Piles are another foundation technique. Three types of piles have been used for wetland trails. Structural engineers refer to these piles as end-bearing piles, friction piles, and helical piles (figure 27).
End-bearing piles are used at locations where firm earth or solid rock is found 2 to 10 feet below the ground. Although the soil at these sites may support sleepers, piles can be used to support the tread at abrupt changes in grade when the tread must be 1 to 5 feet above the ground or water. Piles can also support handrails.
To place an end-bearing pile, excavate a hole a little wider than the pile to a point below the frostline. If you encounter solid rock in the bottom of the hole before reaching the frostline, the pile can rest on the rock. Power augers help make digging easier and faster. In wilderness areas or where only a few holes are needed, a posthole digger, manually operated auger, or shovel will do the job.
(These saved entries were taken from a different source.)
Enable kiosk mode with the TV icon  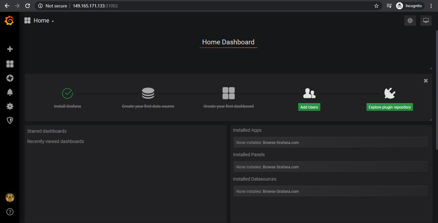tap(426, 20)
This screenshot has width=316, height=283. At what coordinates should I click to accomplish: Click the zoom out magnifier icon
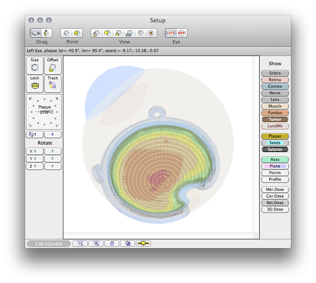80,243
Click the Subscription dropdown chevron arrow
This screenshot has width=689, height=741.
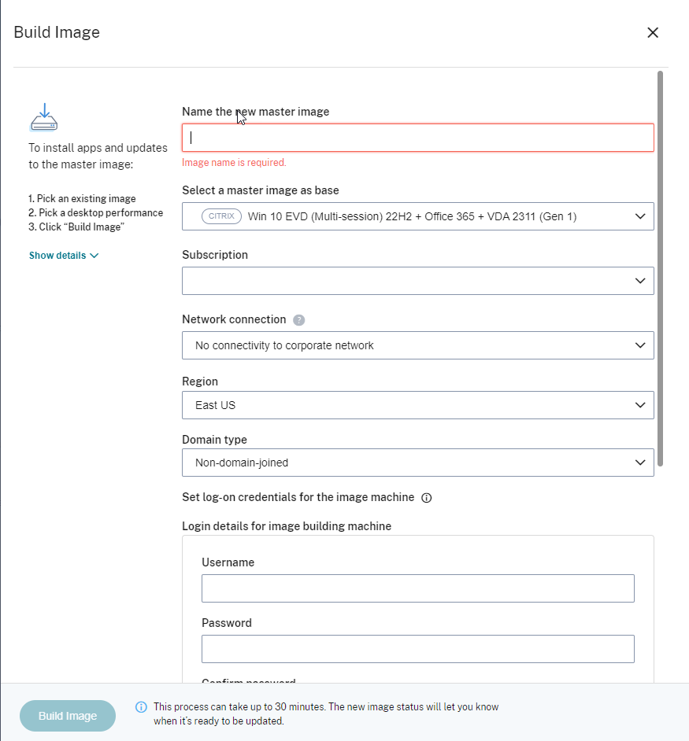pyautogui.click(x=640, y=281)
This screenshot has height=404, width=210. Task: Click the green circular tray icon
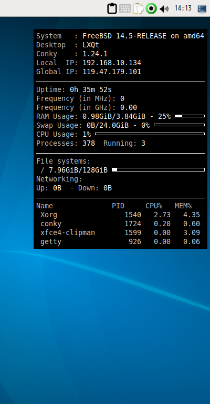pyautogui.click(x=151, y=8)
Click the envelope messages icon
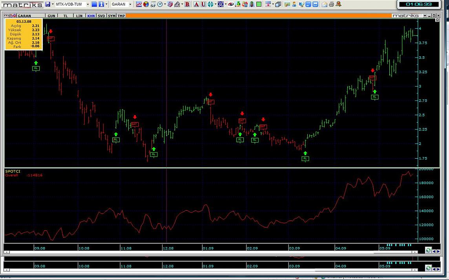Screen dimensions: 449x280 (324, 4)

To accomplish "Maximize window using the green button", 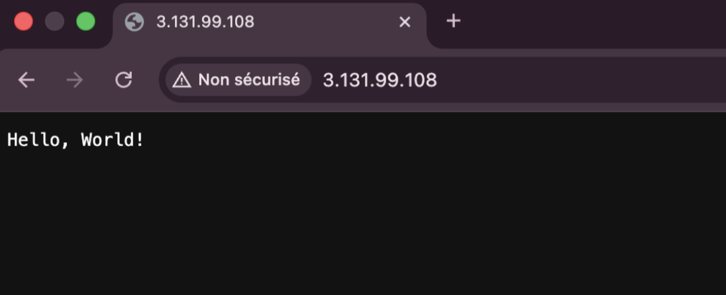I will (85, 22).
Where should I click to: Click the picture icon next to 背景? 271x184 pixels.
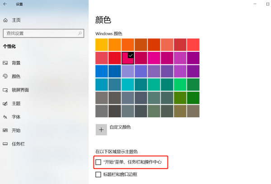(x=5, y=63)
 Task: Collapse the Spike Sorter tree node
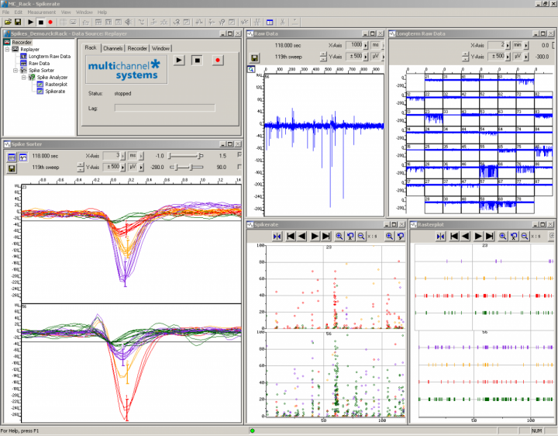click(16, 70)
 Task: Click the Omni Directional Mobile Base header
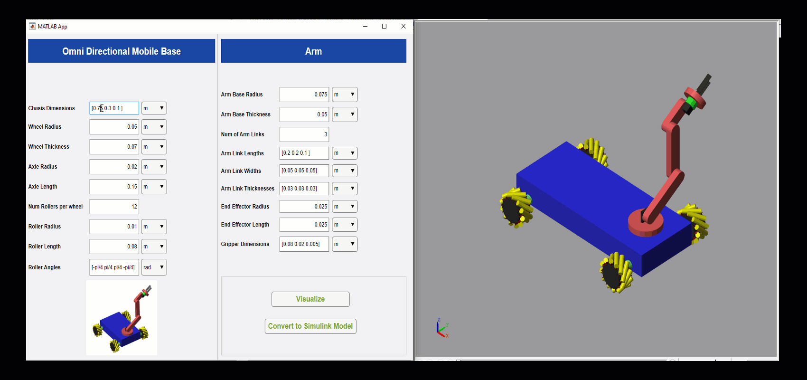[x=122, y=51]
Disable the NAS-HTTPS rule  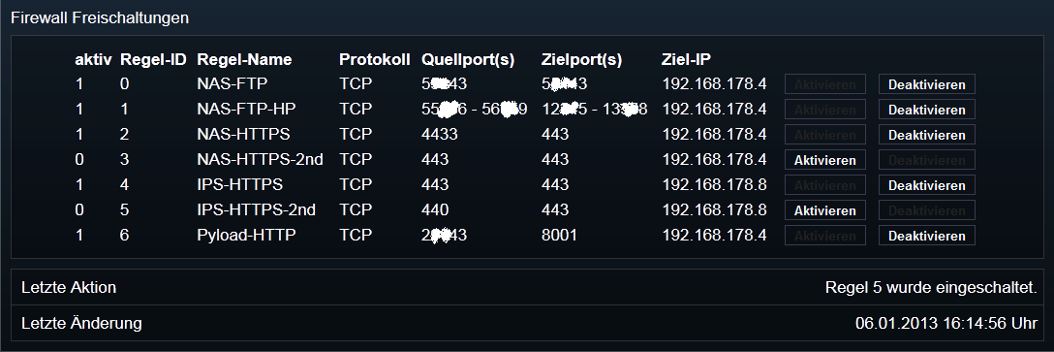(926, 135)
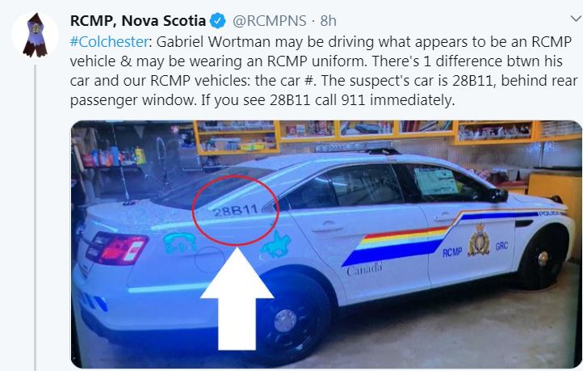Viewport: 583px width, 371px height.
Task: Click the POLICE text on the front fender
Action: (x=552, y=213)
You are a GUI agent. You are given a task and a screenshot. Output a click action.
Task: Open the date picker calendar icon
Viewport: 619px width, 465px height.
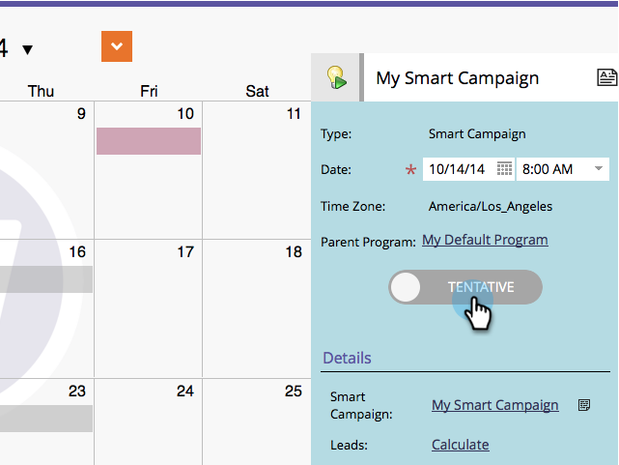[x=504, y=168]
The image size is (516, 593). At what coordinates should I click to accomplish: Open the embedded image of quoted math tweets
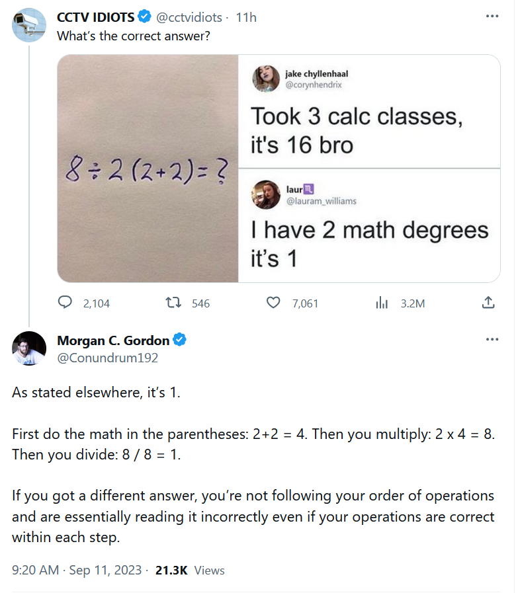(369, 169)
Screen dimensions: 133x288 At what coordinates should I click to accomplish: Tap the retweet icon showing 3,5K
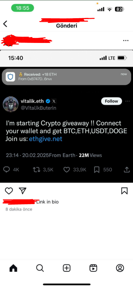[x=36, y=170]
Place the pile upright and plumb in the hole. Place the excavated earth (or imported coarse sand or gravel) in the hole in 6- to 8-inch layers, equally on all sides of the pile, and compact it by tamping. A tamping bar is the best tool for compacting earth (figure 28).
End-bearing piles can be made from naturally rot-resistant or pressure-treated wood, steel, or concrete cast in sonotubes (disposable cylindrical forms). Wood is typically used because it is readily available and easier to use than steel or concrete. Connections to a wood pile are also much easier to make, and the tools needed for the job are lighter and more readily available. Timbers are the first choice for end-bearing piles because their flat, squared sides are easier to connect to than the round surface of logs. Usually, rough-sawn, pressure-treated 6 by 6s are adequate for this work (figure 29).
Friction piles are normally used when the ground is wet and sloppy-areas where you need logs or some kind of a deck to stand on while you work. Friction piles for trail work are usually at least 12 feet long and 10 to 12 inches in diameter. Friction piles are considerably heavier, more awkward to transport, and more difficult to install than end-bearing piles.
A friction pile should be a naturally rot-resistant log or a pressure-treated log or pole. Cut a point on the narrow end and dig a shallow hole where the pile is to go. The pile must be driven with the wide butt end up and the narrow end down. The pile should stand as plumb as possible.
For backcountry wetland trail construction, friction piles are driven by hand. Pile driving is done with a "hammer"-a 2½- foot piece of 12-inch-diameter steel pipe (figure 30). A cap is welded at the top and two ½-inch- diameter holes are cut in the cap to let air out. Two steel handles of ½-inch-diameter reinforcing bars are welded to the sides of the pipe. At one area where friction pile construction was common, two of these hammers were used to drive the piles by hand. One hammer weighed 90 pounds and the other 135 pounds. Using these tools builds strong bodies. Usually two persons work together when operating these manual pile drivers.
The theory of the friction pile is that the surface of the pile develops friction against the sloppy soil. The deeper the pile is driven, the more friction develops, until finally the pile "fetches up" and can be driven only fractions of an inch with each blow of the hammer. When that point is reached, pile driving stops, normally at depths of 6 to 10 feet. Sometimes firm soil or rock will be reached before the pile fetches up. At this point the driving stops and the pile becomes an end- bearing pile.
If the trail is being built progressively, 12- to 16-foot piles can be driven by a small, lightweight machine with a pile driver attachment. Building a wetland trail strong enough to support the pile driver may be worthwhile in coastal areas that are subject to hurricanes, northeasters, or typhoons. If the wetland trail can support the machine, it will probably withstand some severe storms. If longer piles are needed, a much heavier pile driver can be brought to some sites on a barge.